** EXERCISE BRIEF **
Please transcribe the entries below without omitting a single character.

** DATASET **
::::::::

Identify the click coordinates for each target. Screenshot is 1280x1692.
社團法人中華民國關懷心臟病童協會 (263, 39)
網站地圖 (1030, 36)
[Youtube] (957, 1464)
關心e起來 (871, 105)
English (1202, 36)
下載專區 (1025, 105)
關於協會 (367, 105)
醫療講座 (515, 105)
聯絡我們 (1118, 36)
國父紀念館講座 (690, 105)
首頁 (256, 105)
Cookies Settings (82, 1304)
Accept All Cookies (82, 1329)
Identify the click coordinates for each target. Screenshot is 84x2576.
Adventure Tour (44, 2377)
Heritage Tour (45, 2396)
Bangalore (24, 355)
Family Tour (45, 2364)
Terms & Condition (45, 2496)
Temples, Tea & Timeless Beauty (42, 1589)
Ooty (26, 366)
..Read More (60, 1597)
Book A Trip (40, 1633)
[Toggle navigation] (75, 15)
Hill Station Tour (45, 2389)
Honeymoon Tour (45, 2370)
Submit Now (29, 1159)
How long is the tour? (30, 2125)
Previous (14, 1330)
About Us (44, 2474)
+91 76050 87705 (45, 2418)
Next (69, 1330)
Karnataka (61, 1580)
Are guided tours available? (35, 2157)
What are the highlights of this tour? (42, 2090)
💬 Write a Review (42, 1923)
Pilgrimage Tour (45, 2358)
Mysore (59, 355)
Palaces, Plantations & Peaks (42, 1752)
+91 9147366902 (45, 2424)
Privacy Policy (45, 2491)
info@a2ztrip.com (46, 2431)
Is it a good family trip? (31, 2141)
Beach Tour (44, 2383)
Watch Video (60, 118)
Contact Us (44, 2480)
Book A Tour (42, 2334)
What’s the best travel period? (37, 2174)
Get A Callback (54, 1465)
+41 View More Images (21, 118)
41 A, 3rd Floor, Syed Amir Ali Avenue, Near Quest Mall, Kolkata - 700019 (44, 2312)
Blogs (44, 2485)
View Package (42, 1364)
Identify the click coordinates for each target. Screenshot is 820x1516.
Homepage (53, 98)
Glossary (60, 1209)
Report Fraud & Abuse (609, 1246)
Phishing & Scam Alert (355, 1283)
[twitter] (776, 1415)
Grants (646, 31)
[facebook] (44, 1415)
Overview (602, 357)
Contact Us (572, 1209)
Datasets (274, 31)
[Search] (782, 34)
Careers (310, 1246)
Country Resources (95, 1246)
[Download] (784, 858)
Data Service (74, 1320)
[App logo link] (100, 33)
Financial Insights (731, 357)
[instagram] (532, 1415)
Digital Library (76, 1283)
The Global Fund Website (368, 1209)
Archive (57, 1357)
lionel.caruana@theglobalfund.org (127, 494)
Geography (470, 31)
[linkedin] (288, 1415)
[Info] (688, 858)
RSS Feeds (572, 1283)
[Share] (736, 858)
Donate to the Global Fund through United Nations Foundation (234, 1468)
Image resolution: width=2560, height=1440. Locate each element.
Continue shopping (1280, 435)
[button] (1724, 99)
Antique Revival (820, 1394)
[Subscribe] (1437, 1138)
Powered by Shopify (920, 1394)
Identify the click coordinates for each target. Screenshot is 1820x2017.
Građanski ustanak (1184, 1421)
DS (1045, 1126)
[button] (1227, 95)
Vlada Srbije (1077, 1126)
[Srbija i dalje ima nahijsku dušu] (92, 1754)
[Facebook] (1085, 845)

::::::::

** THE COMPLETED TASK **
Identify the click coordinates for each target. Screenshot is 1280x1692.
社團法人中華民國關懷心臟病童協會 (263, 39)
網站地圖 (1030, 36)
[Youtube] (957, 1464)
關心e起來 (871, 105)
English (1202, 36)
下載專區 (1025, 105)
關於協會 (367, 105)
醫療講座 (515, 105)
聯絡我們 (1118, 36)
國父紀念館講座 (690, 105)
首頁 (256, 105)
Cookies Settings (82, 1304)
Accept All Cookies (82, 1329)
Identify the click coordinates for each target. Screenshot is 84x2576.
Adventure Tour (44, 2377)
Heritage Tour (45, 2396)
Bangalore (24, 355)
Family Tour (45, 2364)
Terms & Condition (45, 2496)
Temples, Tea & Timeless Beauty (42, 1589)
Ooty (26, 366)
..Read More (60, 1597)
Book A Trip (40, 1633)
[Toggle navigation] (75, 15)
Hill Station Tour (45, 2389)
Honeymoon Tour (45, 2370)
Submit Now (29, 1159)
How long is the tour? (30, 2125)
Previous (14, 1330)
About Us (44, 2474)
+91 76050 87705 (45, 2418)
Next (69, 1330)
Karnataka (61, 1580)
Are guided tours available? (35, 2157)
What are the highlights of this tour? (42, 2090)
💬 Write a Review (42, 1923)
Pilgrimage Tour (45, 2358)
Mysore (59, 355)
Palaces, Plantations & Peaks (42, 1752)
+91 9147366902 (45, 2424)
Privacy Policy (45, 2491)
info@a2ztrip.com (46, 2431)
Is it a good family trip? (31, 2141)
Beach Tour (44, 2383)
Watch Video (60, 118)
Contact Us (44, 2480)
Book A Tour (42, 2334)
What’s the best travel period? (37, 2174)
Get A Callback (54, 1465)
+41 View More Images (21, 118)
41 A, 3rd Floor, Syed Amir Ali Avenue, Near Quest Mall, Kolkata - 700019 (44, 2312)
Blogs (44, 2485)
View Package (42, 1364)
Identify the click coordinates for each target. Screenshot is 820x1516.
Homepage (53, 98)
Glossary (60, 1209)
Report Fraud & Abuse (609, 1246)
Phishing & Scam Alert (355, 1283)
[twitter] (776, 1415)
Grants (646, 31)
[facebook] (44, 1415)
Overview (602, 357)
Contact Us (572, 1209)
Datasets (274, 31)
[Search] (782, 34)
Careers (310, 1246)
Country Resources (95, 1246)
[Download] (784, 858)
Data Service (74, 1320)
[App logo link] (100, 33)
Financial Insights (731, 357)
[instagram] (532, 1415)
Digital Library (76, 1283)
The Global Fund Website (368, 1209)
Archive (57, 1357)
lionel.caruana@theglobalfund.org (127, 494)
Geography (470, 31)
[linkedin] (288, 1415)
[Info] (688, 858)
RSS Feeds (572, 1283)
[Share] (736, 858)
Donate to the Global Fund through United Nations Foundation (234, 1468)
Image resolution: width=2560, height=1440. Locate each element.
Continue shopping (1280, 435)
[button] (1724, 99)
Antique Revival (820, 1394)
[Subscribe] (1437, 1138)
Powered by Shopify (920, 1394)
Identify the click coordinates for each target. Screenshot is 1820x2017.
Građanski ustanak (1184, 1421)
DS (1045, 1126)
[button] (1227, 95)
Vlada Srbije (1077, 1126)
[Srbija i dalje ima nahijsku dušu] (92, 1754)
[Facebook] (1085, 845)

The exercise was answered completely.